The responsibility of ensuring access and utilization in the context of this study was also identified to depend on family systems where adolescents themselves, parents, siblings and guardians had a direct role to play in access and utilization of nutrition services. Our study made attempts to review each stakeholder in a mapping process where adolescents, pregnant and lactating, parents and CHVs participated. The study identified major gaps on stakeholder networking for a common goal as each stakeholder still operated on its own with a clear limited integration. Management of key stakeholders in projects is widely supported as an important aspect in service delivery [16, 17] as stakeholder have the power to influence service positively or negatively [18].

In the current study, the adolescents also identified key stakeholders. These stakeholders needed to be organized in an integrated network density which is a basic measure characterized as a “whole network concept” [19], and which has more power than each pillar in the network. Identification of central actors in the stakeholders’ matrix would be useful in determining appropriate locus for service delivery for the adolescents who are pregnant and lactating as power allocation would be focused on the actor as coordination point for effective monitoring of performance. The power visibility for the stakeholders was still a hidden issue on matters related to the adolescents who are pregnant and lactating. However, it was pointed out that enhanced stakeholder engagement have a higher potential of increasing access and utilization of services through dialogue.
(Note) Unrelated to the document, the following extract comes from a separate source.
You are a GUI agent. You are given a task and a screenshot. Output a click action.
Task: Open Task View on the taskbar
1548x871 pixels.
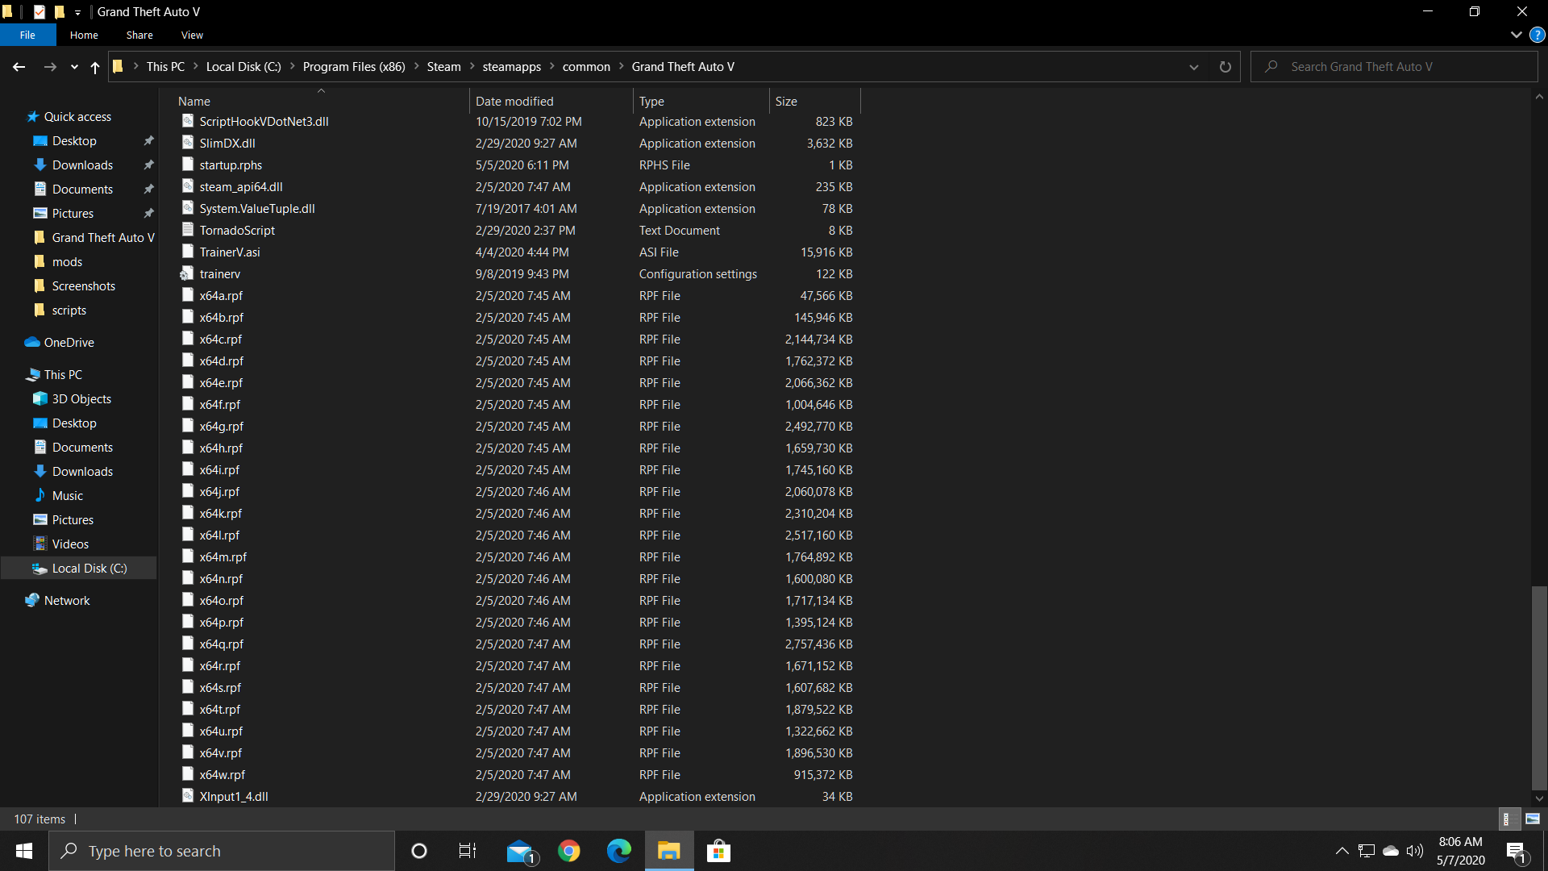click(x=467, y=851)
Finally, it is worth pointing out that observational and questionnaire-based study have some limitations. For instance, the results from the current study is used to generalize conclusions on the whole of lactating and pregnant adolescents in Narok County as much as the study is focusing on Trans Mara East Sub-County. However, the tools designed and the sample size targeted made attempt to capture the exact issues revolving around access to nutritional services by the lactating and pregnant adolescents in Trans Mara East Sub-County, Narok County, Kenya. Furthermore, individual surveys are not good at following trends in real-time or over short periods of time. Since surveys collect data at a single point in time, it is difficult to measure changes in the population unless two or more surveys are done at different points in time. Such repetition is often expensive and time-consuming, making frequent periodic surveys impractical. In addition, a single cross-sectional survey cannot disentangle the different contributions of each of factors to lead us into a cause and effect relationship.

Conclusion

The study assessed individual power as a factor in access to adolescent nutrition services. The results revealed that adolescents who draw their support from significant others were more likely to utilize nutrition services as compared to those who attempted to use their individual initiative to seek such services. This implies that most adolescents still depend on parents or guardians for support and any attempt to allow them to take care of their nutrition needs is high risk. Unexpectedly, further education support to adolescents who are pregnant turned out to be a barrier to access nutrition services. In the stakeholder domain and their power of influence in adolescents’ health, health personnel appeared to have the most influential powers in ensuring adolescents access nutrition services and would be the most important actors in the stakeholder matrix. Other actors identified as useful powers were parents, political figures and governments. Stakeholder engagement was identified to have higher potential of increasing access and utilization of services through dialogue. There is therefore need to increase access to adolescents within the community set up through considerable scope for making better use of multiple avenues to reach adolescents, including school-based, health system-based and community-based approaches and even marriage registries. There is also need to heighten engagement in the stakeholder network (family, community, partners, health personnel, political and government) when planning community conversations, to ensure a multi-stakeholder approaches in meeting the nutrition needs of adolescents.